15 years after infant’s death, Beaufort police charge father with homicide by child abuse

The Island Packet and Beaufort Gazette

Beaufort investigators have unearthed a 15-year-old cold case to charge a St. Helena father with killing his infant child in 2009. Little is known about the accusations brought forward in the child’s death, whose initial investigation prompted no arrests.

Antwain Jonathan Doe, 41, was charged Thursday morning with homicide by child abuse. As of 2 p.m. Thursday, he was in custody at the Beaufort County Detention Center awaiting a bond hearing.
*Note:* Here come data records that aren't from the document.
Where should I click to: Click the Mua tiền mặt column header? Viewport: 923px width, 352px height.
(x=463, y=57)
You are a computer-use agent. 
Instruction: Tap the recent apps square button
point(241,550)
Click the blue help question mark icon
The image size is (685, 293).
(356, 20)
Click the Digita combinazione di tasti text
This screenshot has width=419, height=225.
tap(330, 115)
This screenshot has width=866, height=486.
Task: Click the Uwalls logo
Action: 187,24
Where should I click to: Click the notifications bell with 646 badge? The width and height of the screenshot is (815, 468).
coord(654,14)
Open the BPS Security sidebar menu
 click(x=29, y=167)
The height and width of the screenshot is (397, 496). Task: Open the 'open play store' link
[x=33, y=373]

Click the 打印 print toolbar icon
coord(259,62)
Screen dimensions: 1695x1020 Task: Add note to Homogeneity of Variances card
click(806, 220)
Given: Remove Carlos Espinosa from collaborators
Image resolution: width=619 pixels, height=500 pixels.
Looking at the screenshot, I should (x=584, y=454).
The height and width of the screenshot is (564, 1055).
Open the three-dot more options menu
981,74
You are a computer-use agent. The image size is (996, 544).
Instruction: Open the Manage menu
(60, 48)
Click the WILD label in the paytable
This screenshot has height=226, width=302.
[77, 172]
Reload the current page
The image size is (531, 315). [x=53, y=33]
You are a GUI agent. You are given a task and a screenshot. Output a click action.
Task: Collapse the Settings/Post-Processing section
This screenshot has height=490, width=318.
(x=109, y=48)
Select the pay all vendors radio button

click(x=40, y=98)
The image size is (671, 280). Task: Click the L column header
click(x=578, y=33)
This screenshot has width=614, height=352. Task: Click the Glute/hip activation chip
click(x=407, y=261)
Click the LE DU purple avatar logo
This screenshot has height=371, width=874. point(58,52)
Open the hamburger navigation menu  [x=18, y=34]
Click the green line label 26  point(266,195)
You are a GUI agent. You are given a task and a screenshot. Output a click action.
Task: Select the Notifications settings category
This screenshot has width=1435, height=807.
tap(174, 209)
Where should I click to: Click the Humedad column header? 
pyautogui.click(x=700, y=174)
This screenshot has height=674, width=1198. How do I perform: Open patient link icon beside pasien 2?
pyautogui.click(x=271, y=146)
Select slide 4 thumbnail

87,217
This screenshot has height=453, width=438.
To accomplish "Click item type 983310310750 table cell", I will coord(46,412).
The child, who Beaufort police spokesperson Chief Stephenie Price estimated was five to six months old, died the morning of May 10, 2009. Officers arrived to the Spanish Trace Apartments around 1:06 a.m. after a 911 caller said the baby was not breathing. County EMS teams attempted life-saving measures before taking the infant to a local hospital, where the child was pronounced dead.

A press release from the Beaufort Police Department says “investigators were assigned to conduct a renewed examination” of the infant’s death in December 2023. Upon taking a second look at the case file and re-interviewing witnesses, police sought an arrest warrant for Doe.

Although Doe had no criminal charges within the last decade, judicial records show a small string of convictions in the period following his child’s death. He was arrested for simple assault on May 23, 2009, just two weeks after the incident, and was found guilty in court the next year. He pleaded guilty to trespassing in 2010 and fleeing from police in 2011.

Price would not answer further questions about details of the alleged homicide or why investigators were reassigned to the case. Beaufort County Coroner David Ott said Thursday afternoon that his office did not have immediate access to archived records of the child’s death.

Beaufort County deputies and the S.C. Law Enforcement Division’s Fugitive Task Force assisted in the arrest Thursday morning, according to sheriff’s office spokesperson Maj. Angela Viens.

Homicide by child abuse is a felony punishable by 20 years to life in prison. The charge can only be applied when the victim is younger than 11 years old — a peculiarity in state law that has invoked scrutiny from officials, including 14th Circuit Solicitor Duffie Stone.

Stone, whose judicial circuit includes Beaufort and Jasper counties, has argued to state lawmakers that the current maximum age for victims makes it unnecessarily difficult to hold child abusers accountable, like in the 2023 trial for the murder of Cristina Pangalangan, an 11-year-old with cerebral palsy who died after being left in a hot car in Colleton County. Prosecutors were forced to try the girl’s caretakers for murder, a more complicated charge that’s harder to prove to a jury.

The solicitor publicly supported a bill that would include all victims under 18 in the statute, which passed in the S.C. Senate but remains in committee in the House as of Thursday.